Nota a la 4ª edición
Hay reglas generales: las aguas siempre vuelven a sus cauces, las aguas siempre vuelven a salirse de sus cauces, etc. Pero al fantasma, aún tenue, de la realidad, no ha nacido quien lo apuntille, quien le dé el certero cachetazo que le haga estirar la pata de una puñetera vez y para siempre. El mundo gira, y las ideas (?) de los gobernantes del mundo, las histerias, las soberbias, los enfermizos atavismos de los gobernantes del mundo, giran también y a compás y según convenga. En este valle de lágrimas faltan dos cosas: salud para rebelarse y decencia para mantener la rebelión; honestamente y sin reticencias, con naturalidad y sin fingir extrañas tragedias, sin caridad, sin escrúpulos, sin insomnios (tal como los astros marchan o los escarabajos se hacen el amor). Todo lo demás es pacto y música de flauta.
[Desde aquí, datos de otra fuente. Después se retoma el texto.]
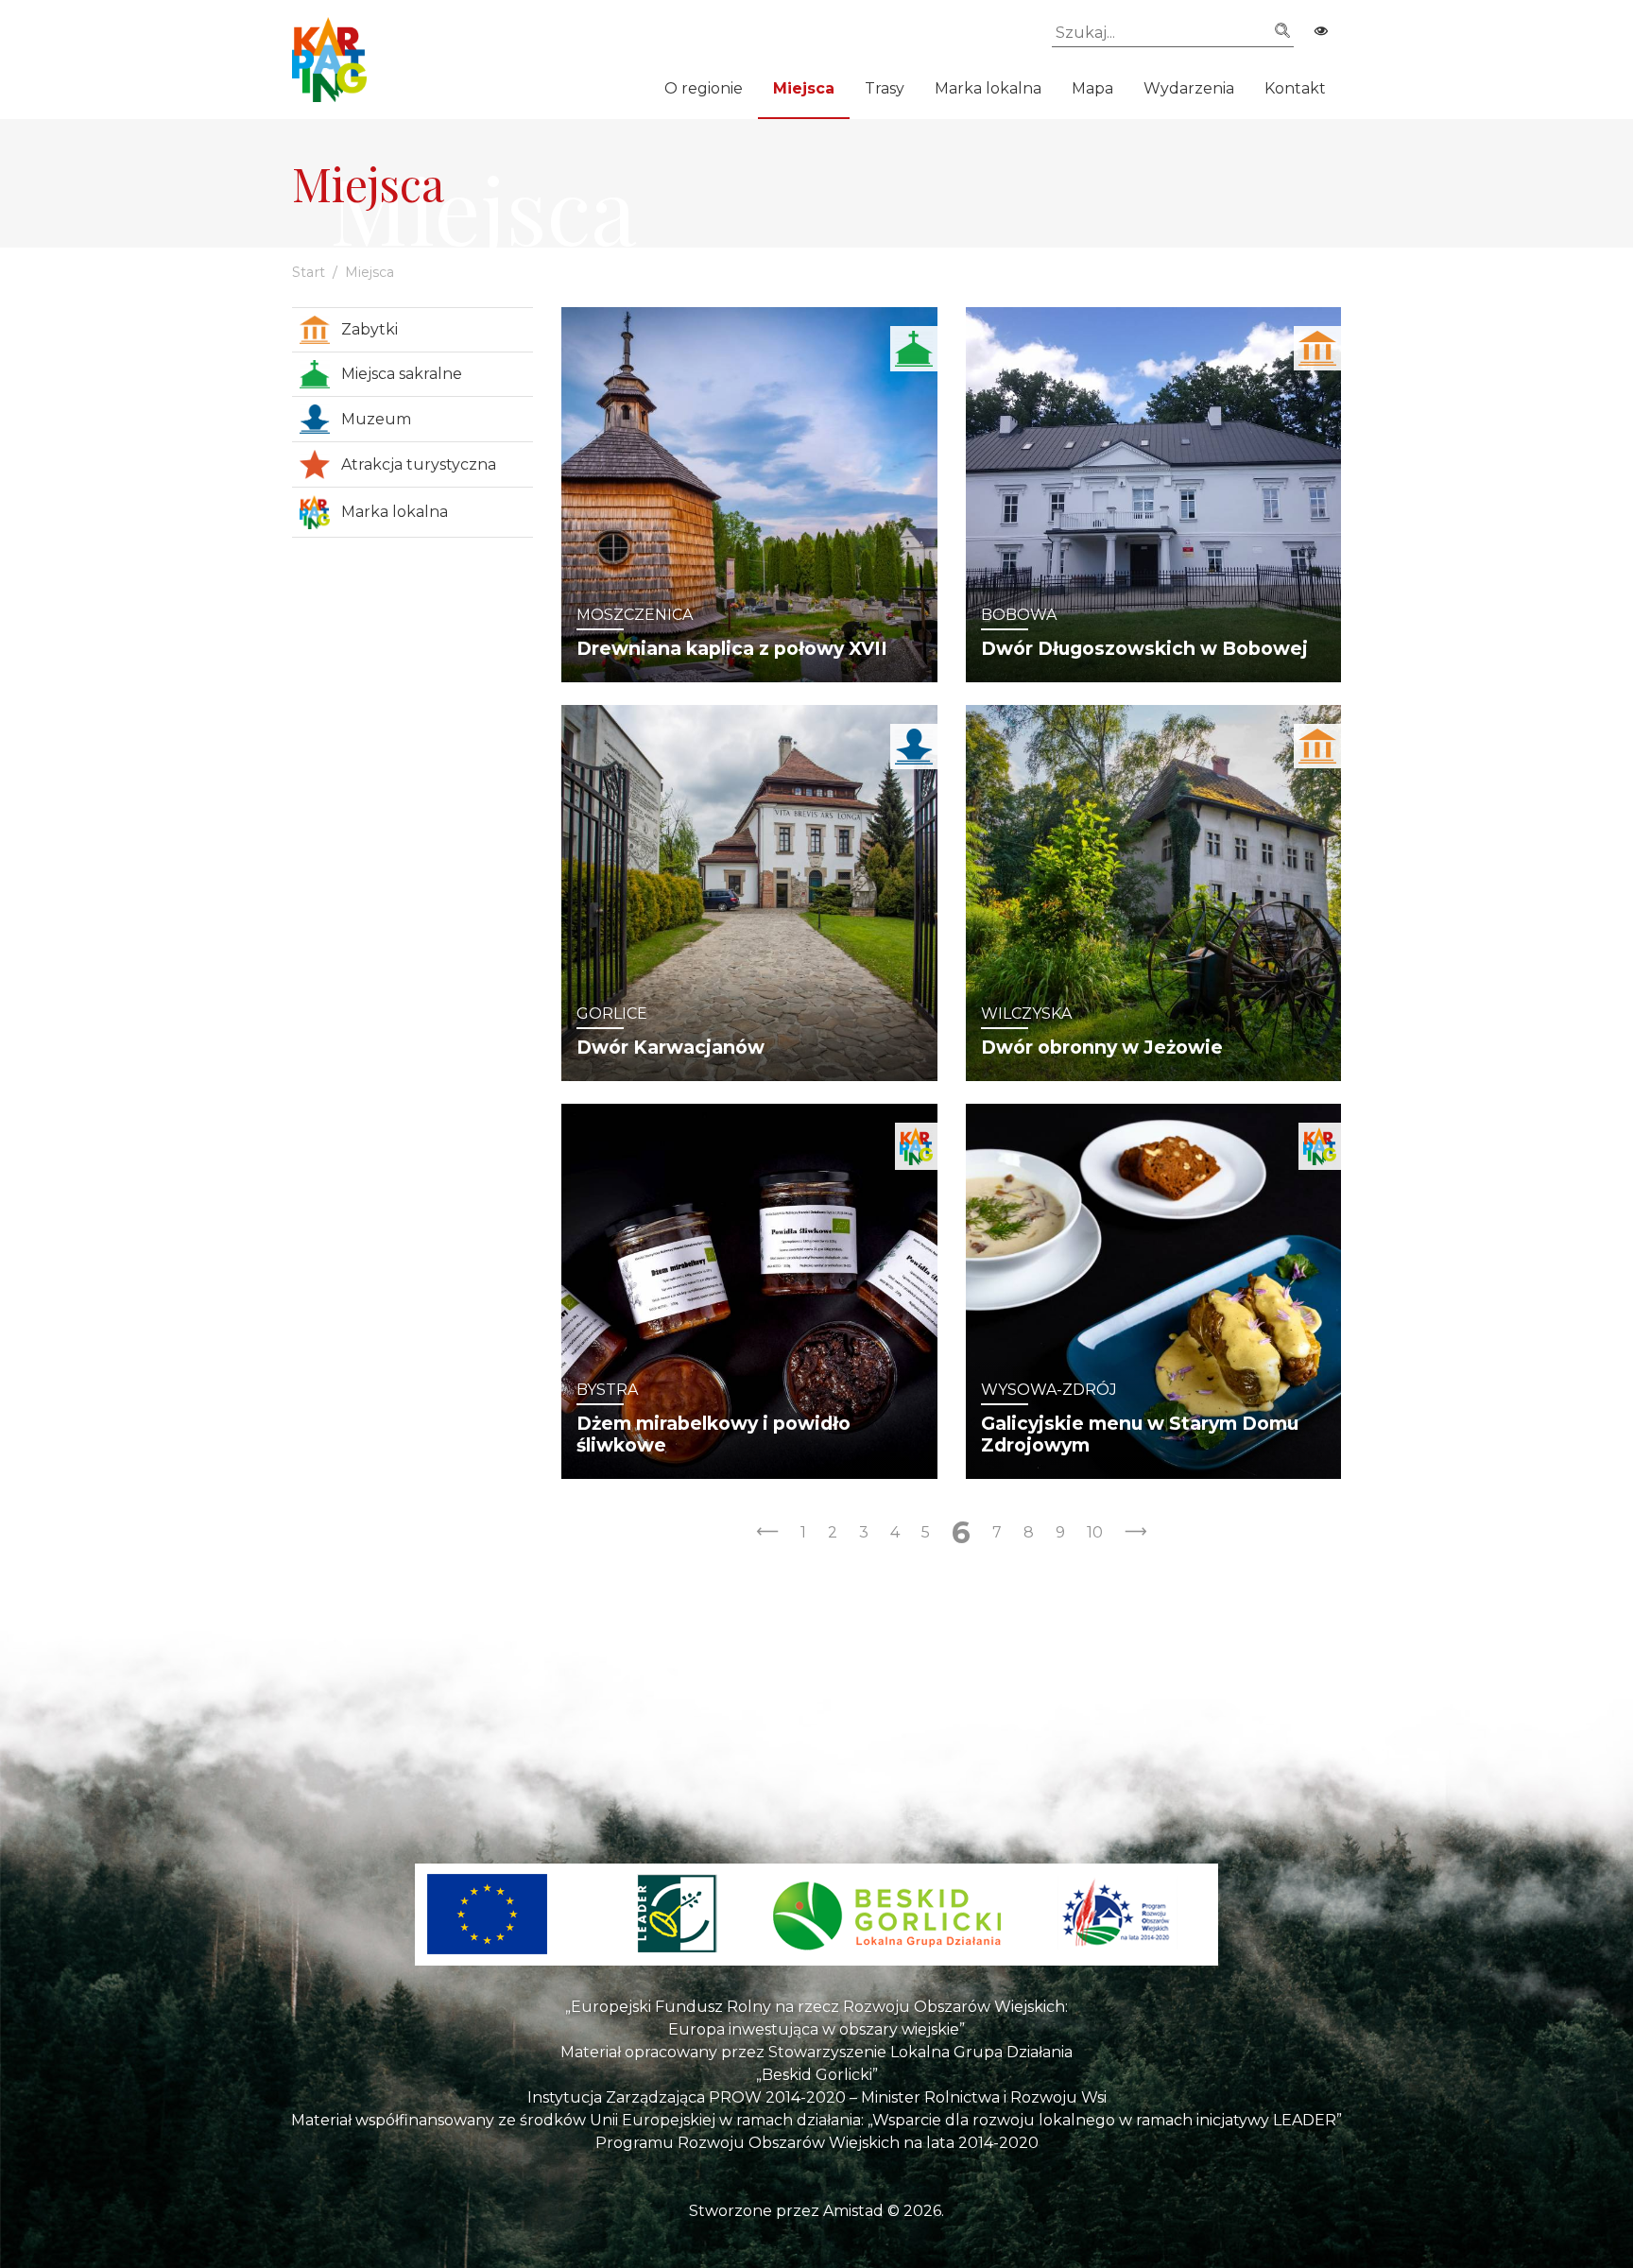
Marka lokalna (988, 88)
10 (1095, 1532)
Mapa (1092, 88)
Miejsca (803, 88)
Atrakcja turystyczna (418, 464)
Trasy (884, 88)
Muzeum (376, 419)
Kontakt (1295, 88)
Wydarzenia (1188, 88)
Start (308, 272)
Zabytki (369, 329)
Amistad (853, 2211)
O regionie (703, 88)
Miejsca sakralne (401, 374)
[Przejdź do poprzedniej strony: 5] (767, 1533)
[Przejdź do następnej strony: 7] (1136, 1533)
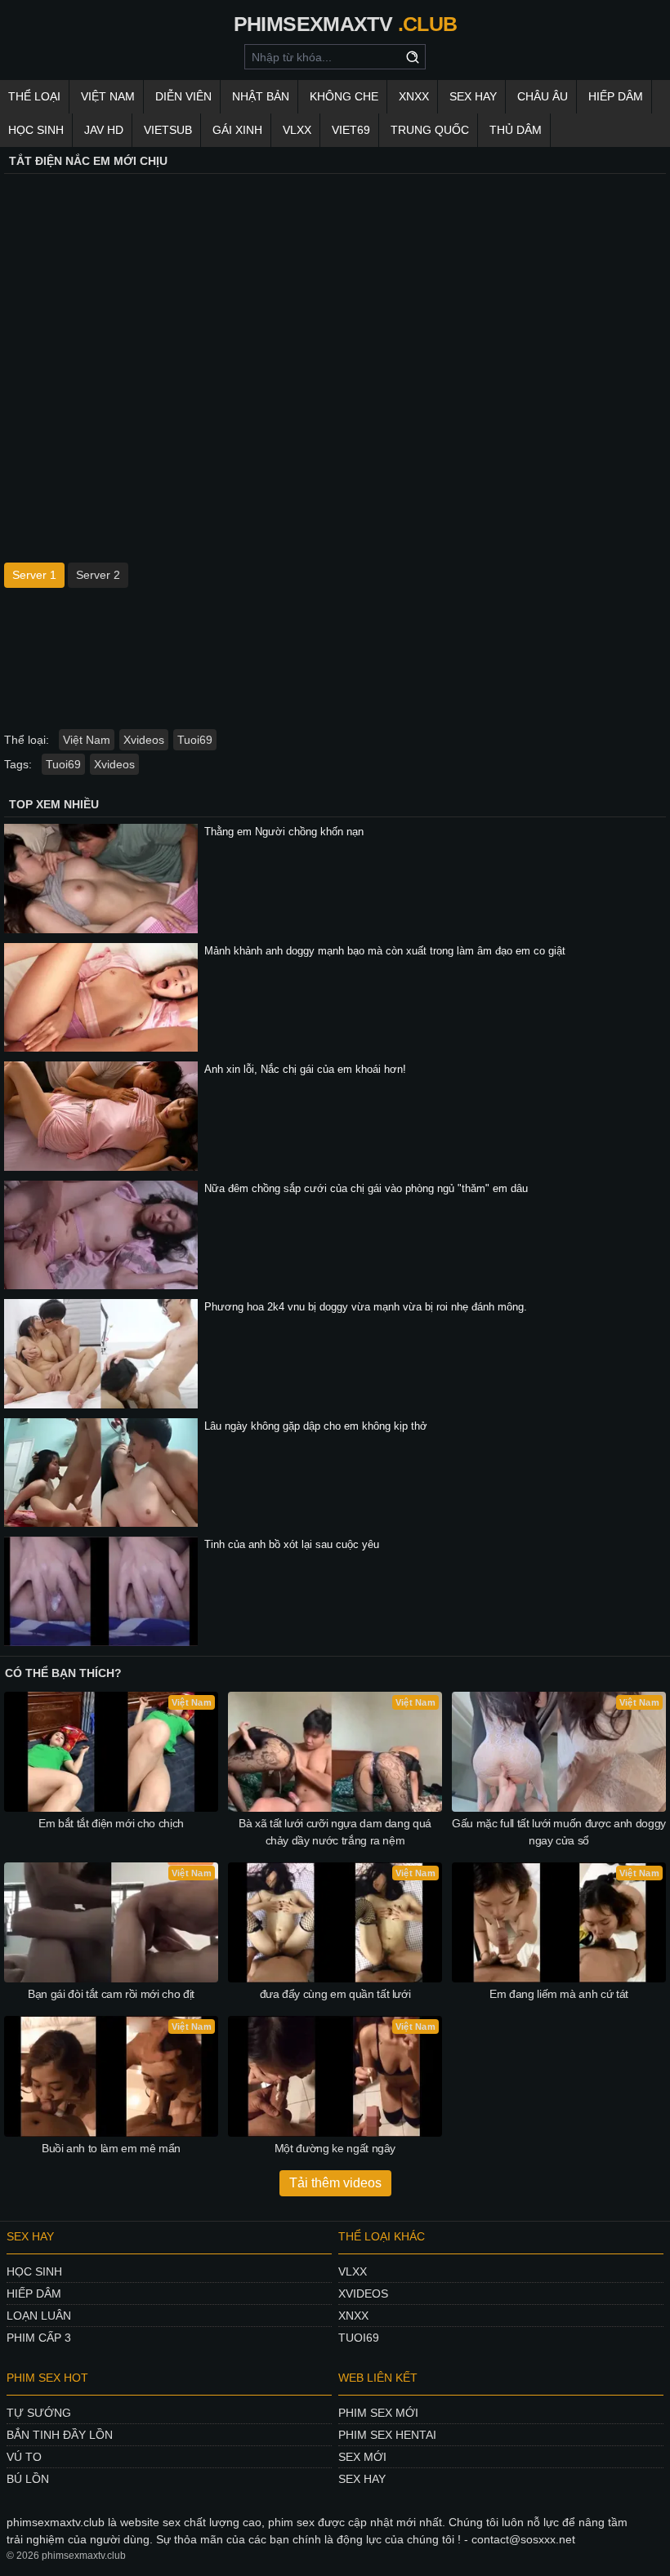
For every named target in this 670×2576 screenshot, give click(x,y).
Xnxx (353, 2315)
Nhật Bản (260, 96)
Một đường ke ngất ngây (335, 2148)
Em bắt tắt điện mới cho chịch (111, 1823)
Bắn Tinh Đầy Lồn (60, 2434)
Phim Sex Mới (378, 2412)
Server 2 (98, 574)
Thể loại (34, 96)
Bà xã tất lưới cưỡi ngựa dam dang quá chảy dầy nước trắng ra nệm (335, 1832)
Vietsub (168, 129)
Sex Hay (473, 96)
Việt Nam (108, 96)
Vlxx (352, 2271)
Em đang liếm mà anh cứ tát (558, 1993)
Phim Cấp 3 (39, 2337)
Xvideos (143, 739)
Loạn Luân (39, 2315)
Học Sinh (36, 129)
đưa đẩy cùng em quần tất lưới (335, 1993)
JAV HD (103, 129)
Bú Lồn (28, 2478)
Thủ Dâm (515, 129)
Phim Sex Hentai (387, 2434)
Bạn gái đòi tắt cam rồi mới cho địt (111, 1993)
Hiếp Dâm (615, 96)
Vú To (24, 2456)
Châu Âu (542, 96)
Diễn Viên (183, 96)
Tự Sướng (39, 2412)
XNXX (414, 96)
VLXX (297, 129)
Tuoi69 (194, 739)
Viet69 (351, 129)
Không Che (344, 96)
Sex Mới (362, 2456)
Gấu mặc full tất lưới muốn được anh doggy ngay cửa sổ (559, 1832)
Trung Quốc (430, 129)
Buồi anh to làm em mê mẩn (111, 2148)
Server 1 (34, 574)
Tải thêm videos (335, 2183)
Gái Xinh (237, 129)
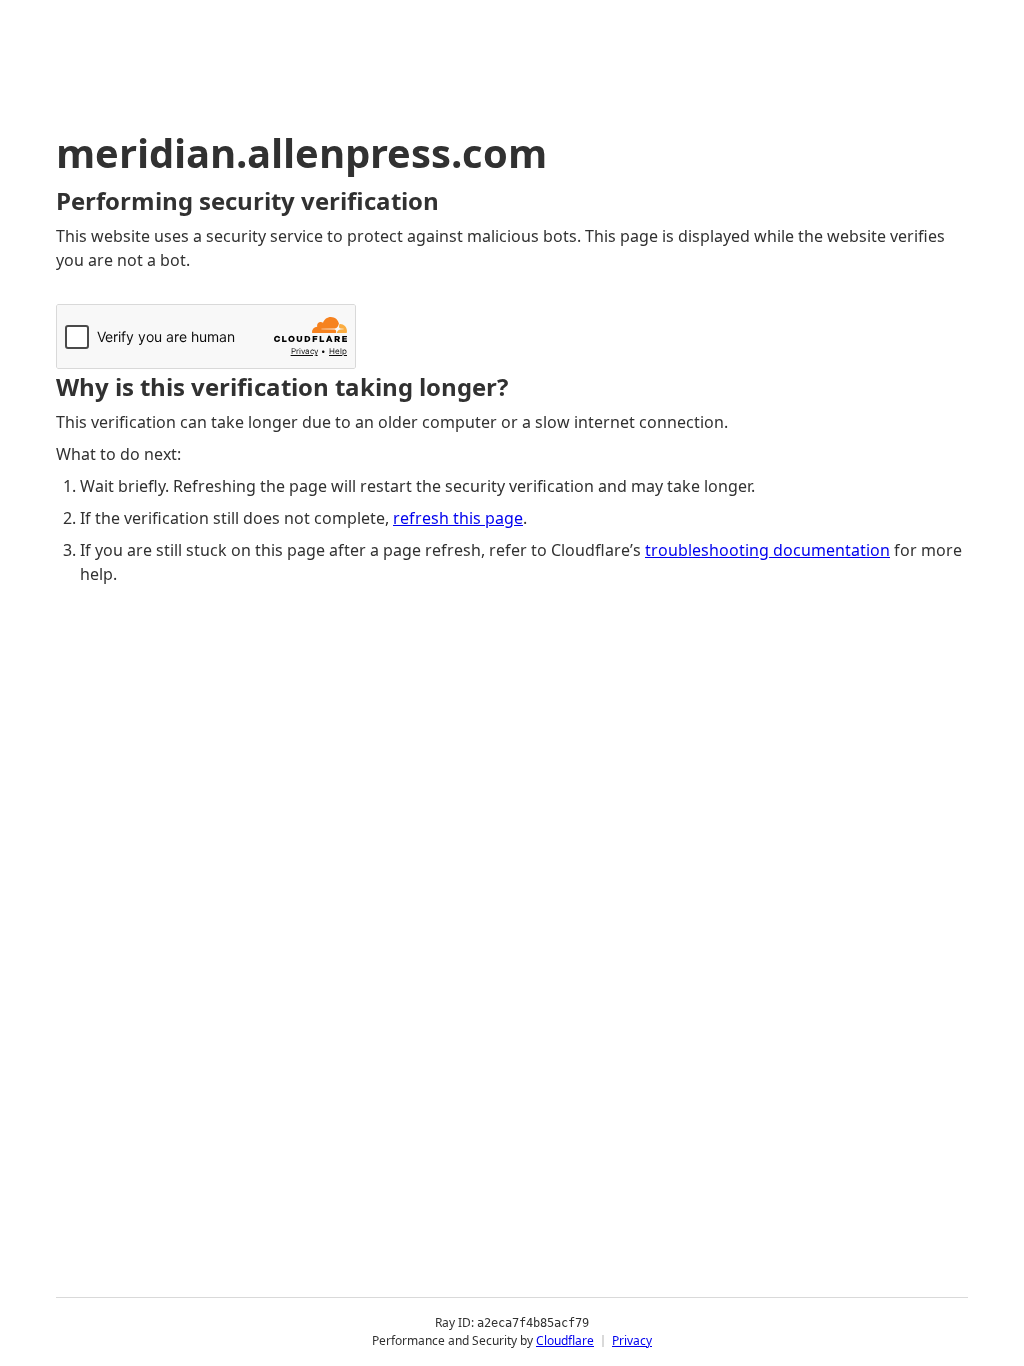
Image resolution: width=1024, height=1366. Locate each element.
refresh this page (458, 518)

En uno de estos giros, sonámbulos giros, del inmediato mundo. La colmena se ha quedado dentro. Lo mismo hubiera podido —a iguales méritos e intención— acontecer lo contrario. Lo mismo, también, hubiera podido no haberse escrito por quien la escribió: otro lo hubiera hecho. O nadie (seamos humildes, inmensa y descaradamente humildes, etc.). El escritor puede llegar hasta el asesinato para redondear su libro; tan sólo se le exige que —en su asesinato y en su libro— sea auténtico y no se dejé arrastrar por las afables y doradas remoras que la sociedad, como una ajada amante ya sin encantos, le brinda a cambio de que enmascare el latido de aquello que a su alrededor sucede.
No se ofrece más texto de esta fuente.